> _Records provided_

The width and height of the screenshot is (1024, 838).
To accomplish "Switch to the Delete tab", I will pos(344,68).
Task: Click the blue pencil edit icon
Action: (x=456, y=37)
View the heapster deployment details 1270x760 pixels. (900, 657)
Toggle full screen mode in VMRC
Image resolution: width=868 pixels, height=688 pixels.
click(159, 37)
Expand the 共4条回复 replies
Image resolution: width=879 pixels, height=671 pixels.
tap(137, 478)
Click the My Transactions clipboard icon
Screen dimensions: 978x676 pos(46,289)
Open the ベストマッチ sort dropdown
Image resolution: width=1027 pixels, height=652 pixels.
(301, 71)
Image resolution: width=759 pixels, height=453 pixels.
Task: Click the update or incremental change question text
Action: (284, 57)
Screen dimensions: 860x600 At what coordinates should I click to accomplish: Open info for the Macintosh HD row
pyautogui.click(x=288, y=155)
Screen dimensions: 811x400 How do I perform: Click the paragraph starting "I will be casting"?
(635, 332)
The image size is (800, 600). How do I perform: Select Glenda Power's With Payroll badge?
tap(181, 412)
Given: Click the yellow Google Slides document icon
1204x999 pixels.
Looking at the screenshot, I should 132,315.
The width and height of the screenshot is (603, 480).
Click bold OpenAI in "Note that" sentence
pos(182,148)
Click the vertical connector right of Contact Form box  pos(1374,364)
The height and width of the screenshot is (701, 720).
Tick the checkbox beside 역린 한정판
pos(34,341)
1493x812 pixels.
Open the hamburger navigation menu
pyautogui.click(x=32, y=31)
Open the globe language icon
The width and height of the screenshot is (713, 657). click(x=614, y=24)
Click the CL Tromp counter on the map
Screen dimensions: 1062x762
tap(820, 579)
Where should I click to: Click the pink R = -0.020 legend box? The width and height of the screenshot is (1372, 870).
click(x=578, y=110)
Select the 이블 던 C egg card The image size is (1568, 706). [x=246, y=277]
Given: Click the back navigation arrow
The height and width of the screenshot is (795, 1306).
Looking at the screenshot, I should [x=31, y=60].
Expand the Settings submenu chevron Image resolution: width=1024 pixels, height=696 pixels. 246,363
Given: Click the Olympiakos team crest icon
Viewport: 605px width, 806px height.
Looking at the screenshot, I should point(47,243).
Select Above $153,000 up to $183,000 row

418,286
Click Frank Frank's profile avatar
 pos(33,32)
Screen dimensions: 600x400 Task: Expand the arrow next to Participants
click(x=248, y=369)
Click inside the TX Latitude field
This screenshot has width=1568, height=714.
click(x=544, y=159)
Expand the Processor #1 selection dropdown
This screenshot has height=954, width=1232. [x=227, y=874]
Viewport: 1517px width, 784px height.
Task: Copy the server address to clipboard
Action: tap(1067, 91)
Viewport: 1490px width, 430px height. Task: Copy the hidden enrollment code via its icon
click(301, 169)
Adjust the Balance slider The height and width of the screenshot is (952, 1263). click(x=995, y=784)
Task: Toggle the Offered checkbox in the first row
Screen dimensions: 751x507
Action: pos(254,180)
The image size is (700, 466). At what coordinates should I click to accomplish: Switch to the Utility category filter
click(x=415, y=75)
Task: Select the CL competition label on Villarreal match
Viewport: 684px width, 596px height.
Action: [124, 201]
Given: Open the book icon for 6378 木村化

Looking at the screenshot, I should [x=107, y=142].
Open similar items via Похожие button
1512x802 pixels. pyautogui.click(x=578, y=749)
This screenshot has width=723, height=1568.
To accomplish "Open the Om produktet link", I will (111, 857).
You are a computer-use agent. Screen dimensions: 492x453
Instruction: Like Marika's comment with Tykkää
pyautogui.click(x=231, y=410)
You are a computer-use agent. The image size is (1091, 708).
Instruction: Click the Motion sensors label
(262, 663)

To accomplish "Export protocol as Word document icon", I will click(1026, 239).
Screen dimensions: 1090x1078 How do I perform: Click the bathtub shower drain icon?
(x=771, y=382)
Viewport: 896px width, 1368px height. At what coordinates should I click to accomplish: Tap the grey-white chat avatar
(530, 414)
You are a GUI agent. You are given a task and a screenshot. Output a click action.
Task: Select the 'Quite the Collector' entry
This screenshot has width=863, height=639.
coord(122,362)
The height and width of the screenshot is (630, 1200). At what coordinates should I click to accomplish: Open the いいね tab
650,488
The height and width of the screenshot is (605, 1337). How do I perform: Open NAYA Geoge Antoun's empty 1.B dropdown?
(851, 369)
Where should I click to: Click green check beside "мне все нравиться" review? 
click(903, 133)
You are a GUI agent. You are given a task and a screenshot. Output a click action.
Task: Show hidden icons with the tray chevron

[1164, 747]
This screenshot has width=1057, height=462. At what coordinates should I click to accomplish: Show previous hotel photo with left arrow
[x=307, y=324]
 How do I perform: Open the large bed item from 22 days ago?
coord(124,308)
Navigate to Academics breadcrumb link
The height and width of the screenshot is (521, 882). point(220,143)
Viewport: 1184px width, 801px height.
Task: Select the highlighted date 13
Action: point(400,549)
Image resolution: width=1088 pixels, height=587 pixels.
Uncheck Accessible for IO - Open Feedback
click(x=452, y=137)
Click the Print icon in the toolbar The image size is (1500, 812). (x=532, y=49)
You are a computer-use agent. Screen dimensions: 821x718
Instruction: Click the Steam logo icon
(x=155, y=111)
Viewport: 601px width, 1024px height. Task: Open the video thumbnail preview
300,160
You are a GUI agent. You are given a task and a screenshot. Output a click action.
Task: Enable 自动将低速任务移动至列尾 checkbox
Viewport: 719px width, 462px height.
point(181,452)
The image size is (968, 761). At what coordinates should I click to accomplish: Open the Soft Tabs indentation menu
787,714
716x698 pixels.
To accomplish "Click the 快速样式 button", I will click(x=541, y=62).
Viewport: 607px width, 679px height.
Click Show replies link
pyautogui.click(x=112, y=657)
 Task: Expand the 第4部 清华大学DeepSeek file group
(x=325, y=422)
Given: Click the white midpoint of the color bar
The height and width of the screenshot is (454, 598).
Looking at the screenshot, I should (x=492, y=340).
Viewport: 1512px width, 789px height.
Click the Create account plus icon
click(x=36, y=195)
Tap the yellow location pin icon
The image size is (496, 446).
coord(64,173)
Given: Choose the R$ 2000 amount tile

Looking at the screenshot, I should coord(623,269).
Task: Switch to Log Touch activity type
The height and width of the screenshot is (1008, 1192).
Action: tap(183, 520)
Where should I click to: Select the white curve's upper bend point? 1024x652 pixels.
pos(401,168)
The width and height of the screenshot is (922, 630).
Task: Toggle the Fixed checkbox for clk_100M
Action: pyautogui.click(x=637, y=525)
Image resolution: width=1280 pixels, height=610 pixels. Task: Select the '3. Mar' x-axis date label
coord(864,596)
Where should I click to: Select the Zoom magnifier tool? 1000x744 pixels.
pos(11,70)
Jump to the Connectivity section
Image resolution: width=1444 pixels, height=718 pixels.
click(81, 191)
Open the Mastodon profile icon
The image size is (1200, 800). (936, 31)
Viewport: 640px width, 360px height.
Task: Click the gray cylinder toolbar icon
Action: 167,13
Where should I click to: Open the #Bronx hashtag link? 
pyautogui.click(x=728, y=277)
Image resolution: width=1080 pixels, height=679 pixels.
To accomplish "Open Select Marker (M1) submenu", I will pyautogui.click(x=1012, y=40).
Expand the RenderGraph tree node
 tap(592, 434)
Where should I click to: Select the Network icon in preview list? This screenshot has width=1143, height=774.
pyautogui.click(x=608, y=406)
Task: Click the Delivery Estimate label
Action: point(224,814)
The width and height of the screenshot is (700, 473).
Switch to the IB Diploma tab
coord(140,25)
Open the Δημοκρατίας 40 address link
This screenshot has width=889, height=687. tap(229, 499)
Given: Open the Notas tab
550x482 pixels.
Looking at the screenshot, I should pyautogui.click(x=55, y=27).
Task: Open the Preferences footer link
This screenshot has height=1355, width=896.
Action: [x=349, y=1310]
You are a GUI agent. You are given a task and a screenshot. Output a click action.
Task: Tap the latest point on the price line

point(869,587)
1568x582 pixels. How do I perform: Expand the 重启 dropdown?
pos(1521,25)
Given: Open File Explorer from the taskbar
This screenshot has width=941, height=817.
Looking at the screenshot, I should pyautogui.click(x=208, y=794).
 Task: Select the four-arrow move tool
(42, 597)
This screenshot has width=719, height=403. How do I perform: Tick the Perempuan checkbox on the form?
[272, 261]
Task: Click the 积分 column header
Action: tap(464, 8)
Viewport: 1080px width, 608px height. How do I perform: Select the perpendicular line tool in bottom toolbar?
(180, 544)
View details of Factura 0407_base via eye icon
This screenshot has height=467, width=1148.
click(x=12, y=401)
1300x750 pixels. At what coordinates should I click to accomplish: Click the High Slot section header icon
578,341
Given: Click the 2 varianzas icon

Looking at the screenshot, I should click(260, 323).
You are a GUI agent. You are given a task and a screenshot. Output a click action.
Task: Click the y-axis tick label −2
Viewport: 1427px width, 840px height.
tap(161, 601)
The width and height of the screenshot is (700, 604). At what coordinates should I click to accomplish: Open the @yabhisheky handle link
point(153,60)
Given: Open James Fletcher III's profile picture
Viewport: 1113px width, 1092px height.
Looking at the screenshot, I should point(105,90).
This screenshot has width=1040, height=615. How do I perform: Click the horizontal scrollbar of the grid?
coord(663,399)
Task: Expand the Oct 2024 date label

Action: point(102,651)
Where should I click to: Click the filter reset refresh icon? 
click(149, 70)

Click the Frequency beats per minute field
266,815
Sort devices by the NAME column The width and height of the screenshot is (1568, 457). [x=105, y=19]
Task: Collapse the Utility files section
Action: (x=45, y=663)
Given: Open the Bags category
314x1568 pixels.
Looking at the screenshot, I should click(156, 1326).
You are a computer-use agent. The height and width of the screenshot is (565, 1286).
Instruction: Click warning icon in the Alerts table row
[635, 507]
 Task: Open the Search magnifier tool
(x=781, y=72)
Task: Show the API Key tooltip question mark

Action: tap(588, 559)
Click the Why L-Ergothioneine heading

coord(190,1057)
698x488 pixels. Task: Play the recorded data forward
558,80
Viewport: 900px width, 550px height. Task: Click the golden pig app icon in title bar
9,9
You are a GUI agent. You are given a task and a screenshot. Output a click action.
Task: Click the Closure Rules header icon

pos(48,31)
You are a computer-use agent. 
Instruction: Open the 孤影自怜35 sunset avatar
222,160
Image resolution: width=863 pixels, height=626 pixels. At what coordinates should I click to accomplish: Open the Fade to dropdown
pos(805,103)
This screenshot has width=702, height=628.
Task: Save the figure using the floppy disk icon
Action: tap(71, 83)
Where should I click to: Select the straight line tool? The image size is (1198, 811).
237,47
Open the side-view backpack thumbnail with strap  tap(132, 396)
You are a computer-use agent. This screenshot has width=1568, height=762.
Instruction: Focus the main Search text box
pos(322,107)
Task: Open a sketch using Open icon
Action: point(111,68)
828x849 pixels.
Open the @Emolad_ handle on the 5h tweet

> _Aim of the exercise_
Could you restate word for word the lines above from the one containing "You are a computer-use agent. Screen dimensions: 821x718" through the one containing "Viewport: 607px width, 679px height.", both included, and nothing else?

> _Finished task_
You are a computer-use agent. Screen dimensions: 821x718
Instruction: Click the Steam logo icon
(x=155, y=111)
Viewport: 601px width, 1024px height. Task: Open the video thumbnail preview
300,160
You are a GUI agent. You are given a task and a screenshot. Output a click action.
Task: Enable 自动将低速任务移动至列尾 checkbox
Viewport: 719px width, 462px height.
point(181,452)
The image size is (968, 761). At what coordinates should I click to accomplish: Open the Soft Tabs indentation menu
787,714
716x698 pixels.
To accomplish "Click the 快速样式 button", I will click(x=541, y=62).
Viewport: 607px width, 679px height.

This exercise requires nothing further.